How curved is your surface--peptides tell all.

Self-assembled monolayers on flat gold surfaces have been well studied for a variety of molecules. One of the unique features of these assemblies is that even weak inter-chain interactions can control the packing of, for example, alkyl thiols, into an almost crystalline array. However, everything changes when the surfaces are curved, as they are in the case of gold nanoparticles. In a recent communication published in the Journal of the American Chemical Society 127 (2007), 6356-6357, chemistry professor and Canada Research Chair in biomaterials, Heinz-Bernhard Kraatz, MCIC, described an in-depth study of the sensitivity of peptide monolayers to the size and structure of the gold surface to which they are attached. In their study, co-authored by graduate student Himadri S. Mandal, MCIC, the University of Saskatoon team showed that even small changes in the size of the nanoparticles to which the peptides are bound can have a dramatic effect on the secondary structures of the peptides.

Kraatz and Mandal chose a peptide containing 16 amino acid residues with a leucine-rich core as a small-molecule mimic of larger peptides. The 16 aa peptide is hydrophobic and tends to adopt an [alpha]-helical conformation. A thiol-containing cysteine residue at the N-terminus provides the point for anchoring to the gold surfaces.
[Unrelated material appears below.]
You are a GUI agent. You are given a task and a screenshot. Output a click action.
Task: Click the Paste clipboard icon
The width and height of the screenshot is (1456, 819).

In order to probe the structure of the peptide when bound to the different surfaces, the team examined the amide 1 (carbonyl) and amide A (NH) resonances in the IR spectra, which are indicative of the secondary structure of the peptide. When adsorbed on a flat gold surface, the amide stretch is indicative of an [alpha]-helical structure similar to that observed in the free state. However, everything changes when things get nano.

On gold nanoparticles that are 5 nm in diameter, the IR spectrum changes completely, indicating that as much as 78 percent of the peptide takes up a [beta]-sheet structure. As the size of the nanoparticles increases, the IR spectrum becomes more and more like that on a smooth gold surface. At 10 nm, 48 percent of the peptide assumes a [beta]-sheet structure, and at 20 nm, the spectrum indicates reversion of the peptide to its original [alpha]-helical arrangement (see Figure 1).

[FIGURE 1 OMITTED]

Kraatz and Mandal rationalize these effects by considering the detailed structure of the gold nanoparticles, which are actually polyhedra possessing edges, corners, and faces. As the size of the nanoparticle decreases, the relative proportion of the more reactive edge and corner sites increases. The thiol-terminated peptides aggregate at these more reactive sites, in a more dense arrangement than observed on a pure flat face, which drives the secondary structure to assume the [beta]-sheet orientation. As the degree of curvature of the surface decreases, the more reactive gold sites also decrease in number, and the larger gold nanoparticles assume more of a flat-surface-like structure and reactivity. Since the secondary structure of proteins and peptides is a critical component of their bioactivity, and since peptide-coated nanoparticles are used in a variety of diagnostic and imaging techniques, this study is likely to have a significant impact on chemistry and biology. The Kraatz group will likely continue to unravel these effects in their new home at The University of Western Ontario.